(Pointing data for screenshots)

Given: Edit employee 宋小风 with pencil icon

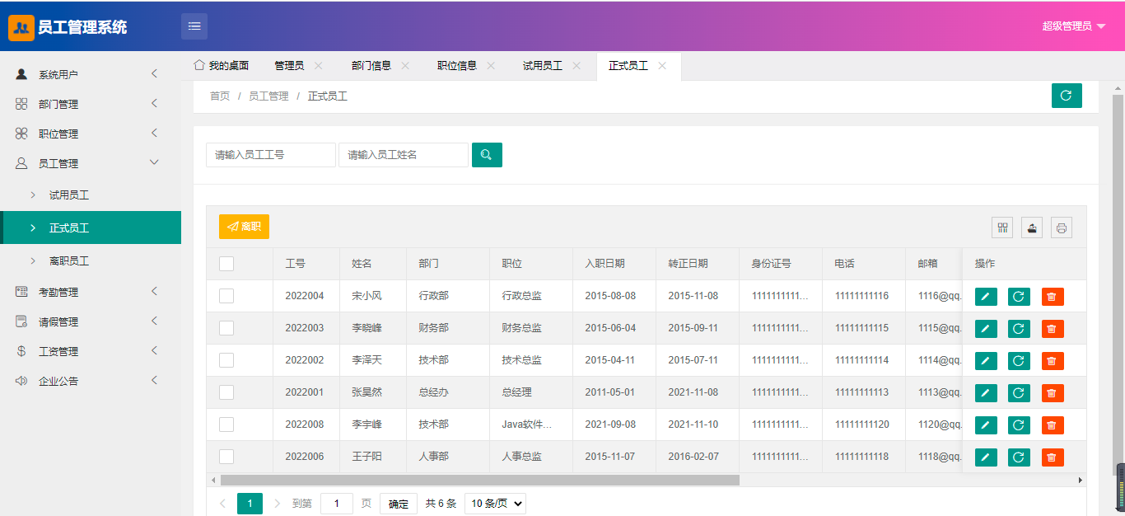Looking at the screenshot, I should 986,297.
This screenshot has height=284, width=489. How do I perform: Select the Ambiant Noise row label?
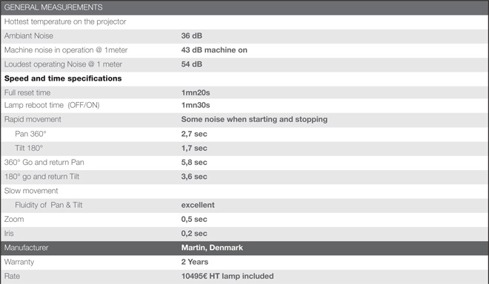[29, 36]
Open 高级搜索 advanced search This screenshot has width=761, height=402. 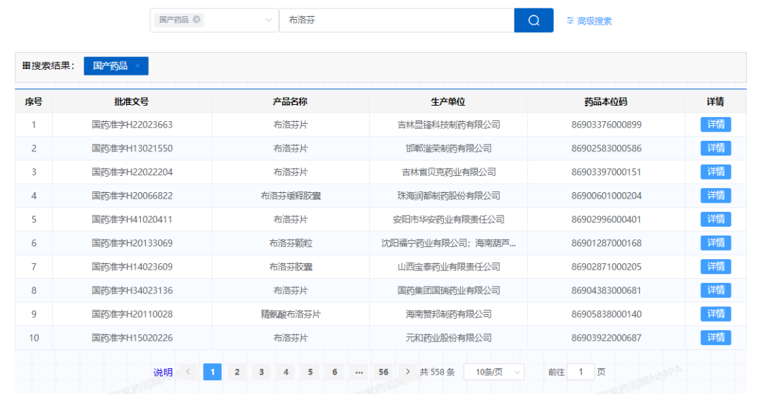point(589,21)
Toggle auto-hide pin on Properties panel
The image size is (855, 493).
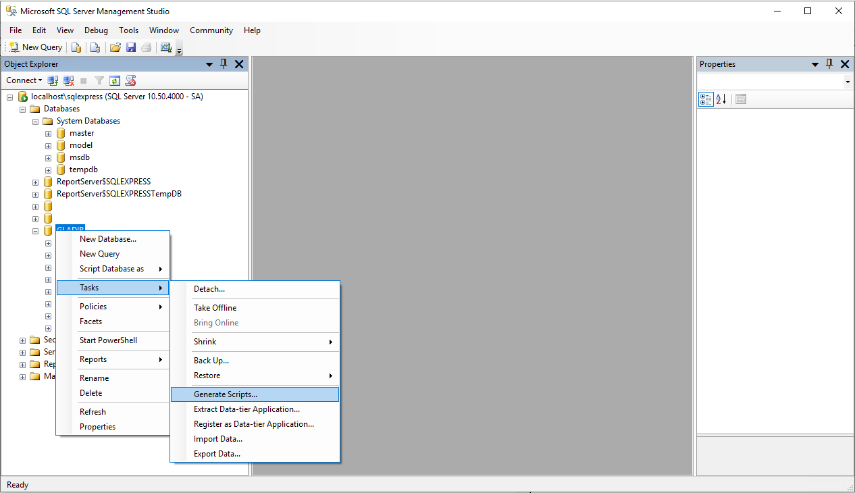click(x=829, y=63)
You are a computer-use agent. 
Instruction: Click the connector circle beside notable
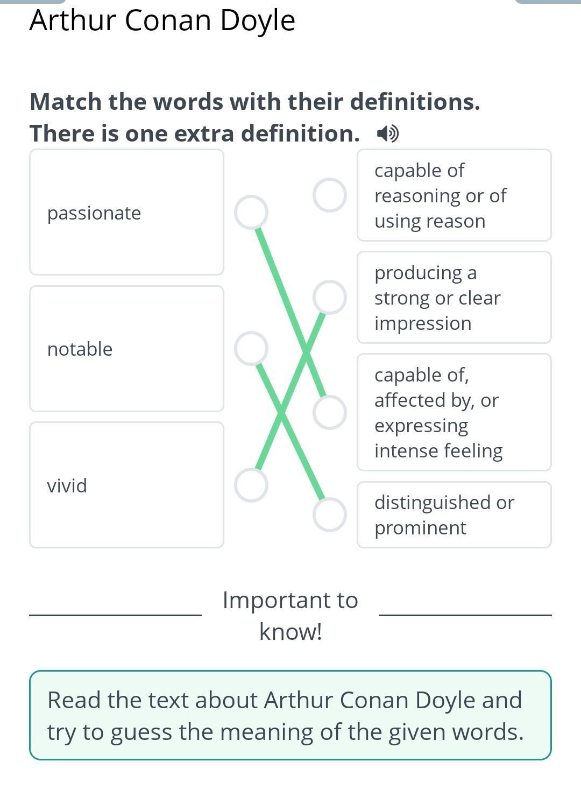point(251,348)
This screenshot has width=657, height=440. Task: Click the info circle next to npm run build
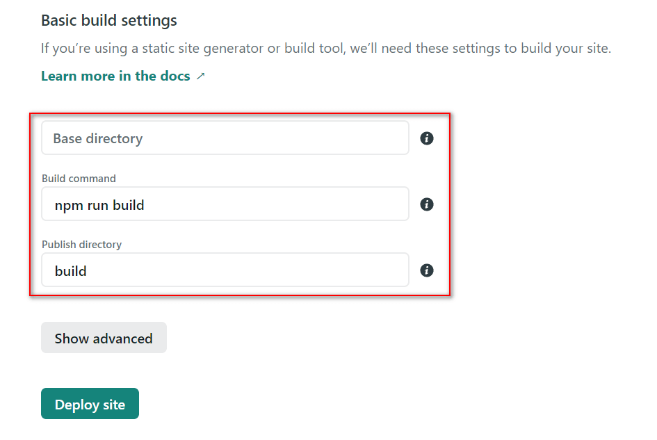pyautogui.click(x=426, y=204)
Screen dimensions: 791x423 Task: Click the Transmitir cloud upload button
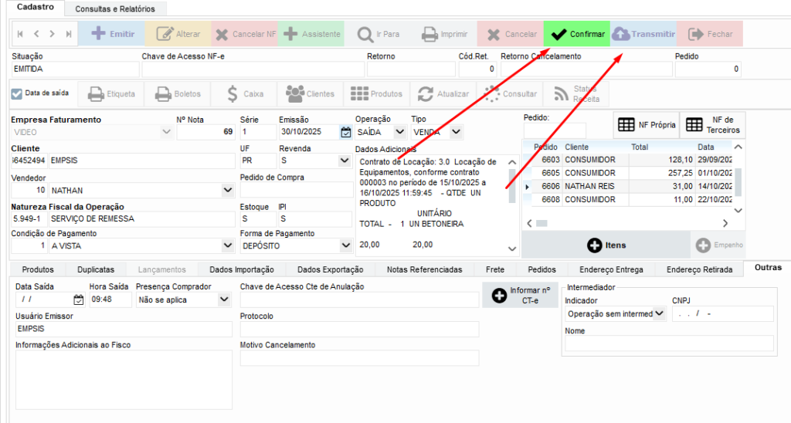tap(643, 34)
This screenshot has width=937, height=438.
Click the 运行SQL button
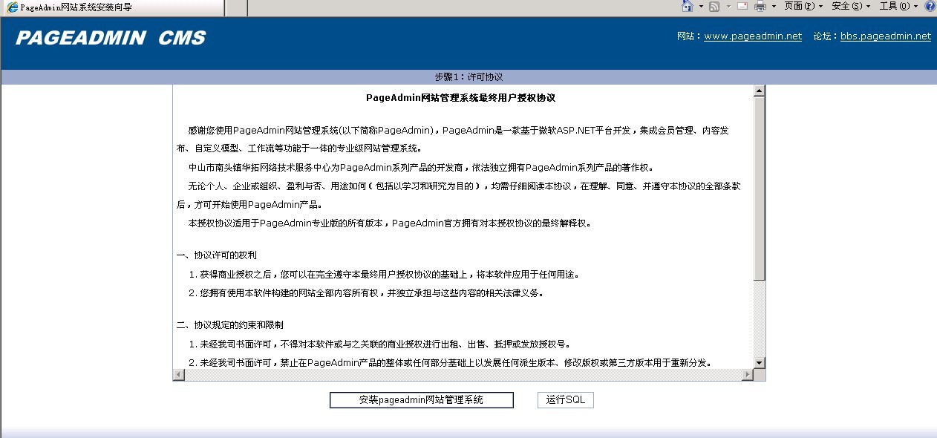click(x=565, y=400)
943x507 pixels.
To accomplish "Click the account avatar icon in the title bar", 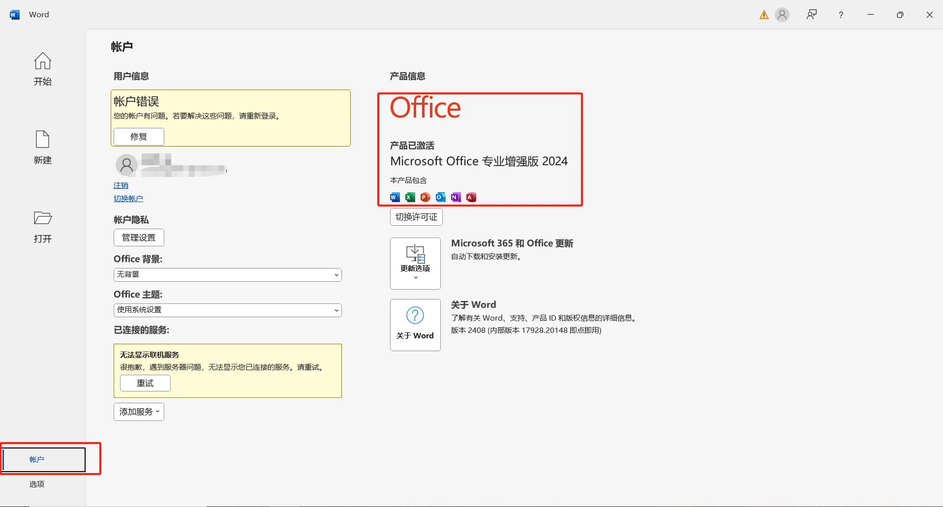I will coord(782,14).
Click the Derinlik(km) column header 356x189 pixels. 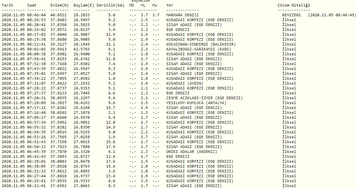(110, 6)
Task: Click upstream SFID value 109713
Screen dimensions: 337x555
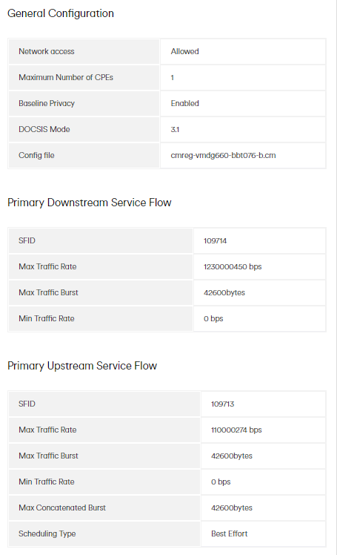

• JOB: Starting at the line that contains "Task: Click upstream SFID value 109713" and continuing through the end of the material, rewrite those lines with "upstream" switched to "downstream" and everything else unchanged. Leave out the pictures.

• EXPECTED ANSWER:
Task: Click downstream SFID value 109713
Screen dimensions: 337x555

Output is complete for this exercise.